** Start Supplied information **

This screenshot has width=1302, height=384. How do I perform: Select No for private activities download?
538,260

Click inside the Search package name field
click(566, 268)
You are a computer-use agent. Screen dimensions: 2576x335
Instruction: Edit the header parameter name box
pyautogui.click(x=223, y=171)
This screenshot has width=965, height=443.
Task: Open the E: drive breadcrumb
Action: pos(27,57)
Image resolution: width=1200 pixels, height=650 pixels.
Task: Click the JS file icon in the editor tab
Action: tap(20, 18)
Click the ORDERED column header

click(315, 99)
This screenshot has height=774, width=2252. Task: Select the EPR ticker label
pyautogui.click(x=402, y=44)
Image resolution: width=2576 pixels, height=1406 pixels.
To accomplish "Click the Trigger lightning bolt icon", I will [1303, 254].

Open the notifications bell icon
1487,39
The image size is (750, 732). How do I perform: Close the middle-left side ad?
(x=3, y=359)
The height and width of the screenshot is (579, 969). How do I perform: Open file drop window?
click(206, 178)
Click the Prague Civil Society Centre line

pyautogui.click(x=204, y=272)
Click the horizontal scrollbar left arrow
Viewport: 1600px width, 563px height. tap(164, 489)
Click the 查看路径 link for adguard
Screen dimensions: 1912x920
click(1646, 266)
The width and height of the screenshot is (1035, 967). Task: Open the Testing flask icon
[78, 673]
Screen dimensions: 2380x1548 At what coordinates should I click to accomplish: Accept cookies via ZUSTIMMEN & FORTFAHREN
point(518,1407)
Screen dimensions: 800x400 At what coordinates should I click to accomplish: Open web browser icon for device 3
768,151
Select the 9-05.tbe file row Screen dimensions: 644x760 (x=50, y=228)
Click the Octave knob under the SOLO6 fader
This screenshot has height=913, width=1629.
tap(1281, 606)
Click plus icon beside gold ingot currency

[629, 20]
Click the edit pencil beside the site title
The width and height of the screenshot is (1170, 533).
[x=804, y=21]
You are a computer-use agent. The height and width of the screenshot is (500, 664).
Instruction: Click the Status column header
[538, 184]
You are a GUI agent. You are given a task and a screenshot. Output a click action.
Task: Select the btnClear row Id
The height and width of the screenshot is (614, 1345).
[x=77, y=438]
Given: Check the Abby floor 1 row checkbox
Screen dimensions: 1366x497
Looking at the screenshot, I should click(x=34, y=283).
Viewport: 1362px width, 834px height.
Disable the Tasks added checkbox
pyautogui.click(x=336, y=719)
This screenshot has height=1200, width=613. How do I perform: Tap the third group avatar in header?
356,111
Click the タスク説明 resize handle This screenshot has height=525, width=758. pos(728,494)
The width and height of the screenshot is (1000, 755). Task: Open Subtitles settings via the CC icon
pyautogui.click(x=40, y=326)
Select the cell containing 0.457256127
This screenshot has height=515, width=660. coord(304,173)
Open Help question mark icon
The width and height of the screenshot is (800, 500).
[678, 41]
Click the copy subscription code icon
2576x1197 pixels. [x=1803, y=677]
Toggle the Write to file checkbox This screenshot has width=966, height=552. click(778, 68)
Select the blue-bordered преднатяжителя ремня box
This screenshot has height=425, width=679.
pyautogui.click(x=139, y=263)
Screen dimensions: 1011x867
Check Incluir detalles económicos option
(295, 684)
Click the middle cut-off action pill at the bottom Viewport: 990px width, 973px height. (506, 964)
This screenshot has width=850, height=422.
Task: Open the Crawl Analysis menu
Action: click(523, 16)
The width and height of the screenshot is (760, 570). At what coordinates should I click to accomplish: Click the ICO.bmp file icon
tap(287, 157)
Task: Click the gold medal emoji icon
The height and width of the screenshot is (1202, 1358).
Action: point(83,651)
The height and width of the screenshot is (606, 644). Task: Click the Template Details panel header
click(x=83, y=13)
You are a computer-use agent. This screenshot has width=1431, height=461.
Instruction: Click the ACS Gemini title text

** End Supplied information **

• _Your instructions_
Please format the lines above as a Markdown table with the columns Row and Line, numbering each line in order and leaving out the blank ones.

• _The solution_
| Row | Line |
|---|---|
| 1 | This screenshot has width=1302, height=384. How do I perform: Select No for private activities download? |
| 2 | 538,260 |
| 3 | Click inside the Search package name field |
| 4 | click(566, 268) |
| 5 | You are a computer-use agent. Screen dimensions: 2576x335 |
| 6 | Instruction: Edit the header parameter name box |
| 7 | pyautogui.click(x=223, y=171) |
| 8 | This screenshot has width=965, height=443. |
| 9 | Task: Open the E: drive breadcrumb |
| 10 | Action: pos(27,57) |
| 11 | Image resolution: width=1200 pixels, height=650 pixels. |
| 12 | Task: Click the JS file icon in the editor tab |
| 13 | Action: tap(20, 18) |
| 14 | Click the ORDERED column header |
| 15 | click(315, 99) |
| 16 | This screenshot has height=774, width=2252. Task: Select the EPR ticker label |
| 17 | pyautogui.click(x=402, y=44) |
| 18 | Image resolution: width=2576 pixels, height=1406 pixels. |
| 19 | To accomplish "Click the Trigger lightning bolt icon", I will [1303, 254]. |
| 20 | Open the notifications bell icon |
| 21 | 1487,39 |
| 22 | The image size is (750, 732). How do I perform: Close the middle-left side ad? |
| 23 | (x=3, y=359) |
| 24 | The height and width of the screenshot is (579, 969). How do I perform: Open file drop window? |
| 25 | click(206, 178) |
| 26 | Click the Prague Civil Society Centre line |
| 27 | pyautogui.click(x=204, y=272) |
| 28 | Click the horizontal scrollbar left arrow |
| 29 | Viewport: 1600px width, 563px height. tap(164, 489) |
| 30 | Click the 查看路径 link for adguard |
| 31 | Screen dimensions: 1912x920 |
| 32 | click(1646, 266) |
| 33 | The width and height of the screenshot is (1035, 967). Task: Open the Testing flask icon |
| 34 | [78, 673] |
| 35 | Screen dimensions: 2380x1548 At what coordinates should I click to accomplish: Accept cookies via ZUSTIMMEN & FORTFAHREN |
| 36 | point(518,1407) |
| 37 | Screen dimensions: 800x400 At what coordinates should I click to accomplish: Open web browser icon for device 3 |
| 38 | 768,151 |
| 39 | Select the 9-05.tbe file row Screen dimensions: 644x760 (x=50, y=228) |
| 40 | Click the Octave knob under the SOLO6 fader |
| 41 | This screenshot has height=913, width=1629. |
| 42 | tap(1281, 606) |
| 43 | Click plus icon beside gold ingot currency |
| 44 | [629, 20] |
| 45 | Click the edit pencil beside the site title |
| 46 | The width and height of the screenshot is (1170, 533). |
| 47 | [x=804, y=21] |
| 48 | You are a computer-use agent. The height and width of the screenshot is (500, 664). |
| 49 | Instruction: Click the Status column header |
| 50 | [538, 184] |
| 51 | You are a GUI agent. You are given a task and a screenshot. Output a click action. |
| 52 | Task: Select the btnClear row Id |
| 53 | The height and width of the screenshot is (614, 1345). |
| 54 | [x=77, y=438] |
| 55 | Given: Check the Abby floor 1 row checkbox |
| 56 | Screen dimensions: 1366x497 |
| 57 | Looking at the screenshot, I should click(x=34, y=283). |
| 58 | Viewport: 1362px width, 834px height. |
| 59 | Disable the Tasks added checkbox |
| 60 | pyautogui.click(x=336, y=719) |
| 61 | This screenshot has height=1200, width=613. How do I perform: Tap the third group avatar in header? |
| 62 | 356,111 |
| 63 | Click the タスク説明 resize handle This screenshot has height=525, width=758. pos(728,494) |
| 64 | The width and height of the screenshot is (1000, 755). Task: Open Subtitles settings via the CC icon |
| 65 | pyautogui.click(x=40, y=326) |
| 66 | Select the cell containing 0.457256127 |
| 67 | This screenshot has height=515, width=660. coord(304,173) |
| 68 | Open Help question mark icon |
| 69 | The width and height of the screenshot is (800, 500). |
| 70 | [678, 41] |
| 71 | Click the copy subscription code icon |
| 72 | 2576x1197 pixels. [x=1803, y=677] |
| 73 | Toggle the Write to file checkbox This screenshot has width=966, height=552. click(778, 68) |
| 74 | Select the blue-bordered преднатяжителя ремня box |
| 75 | This screenshot has height=425, width=679. |
| 76 | pyautogui.click(x=139, y=263) |
| 77 | Screen dimensions: 1011x867 |
| 78 | Check Incluir detalles económicos option |
| 79 | (295, 684) |
| 80 | Click the middle cut-off action pill at the bottom Viewport: 990px width, 973px height. (506, 964) |
| 81 | This screenshot has width=850, height=422. |
| 82 | Task: Open the Crawl Analysis menu |
| 83 | Action: click(523, 16) |
| 84 | The width and height of the screenshot is (760, 570). At what coordinates should I click to accomplish: Click the ICO.bmp file icon |
| 85 | tap(287, 157) |
| 86 | Task: Click the gold medal emoji icon |
| 87 | The height and width of the screenshot is (1202, 1358). |
| 88 | Action: point(83,651) |
| 89 | The height and width of the screenshot is (606, 644). Task: Click the Template Details panel header |
| 90 | click(x=83, y=13) |
| 91 | You are a computer-use agent. This screenshot has width=1431, height=461. |
| 92 | Instruction: Click the ACS Gemini title text |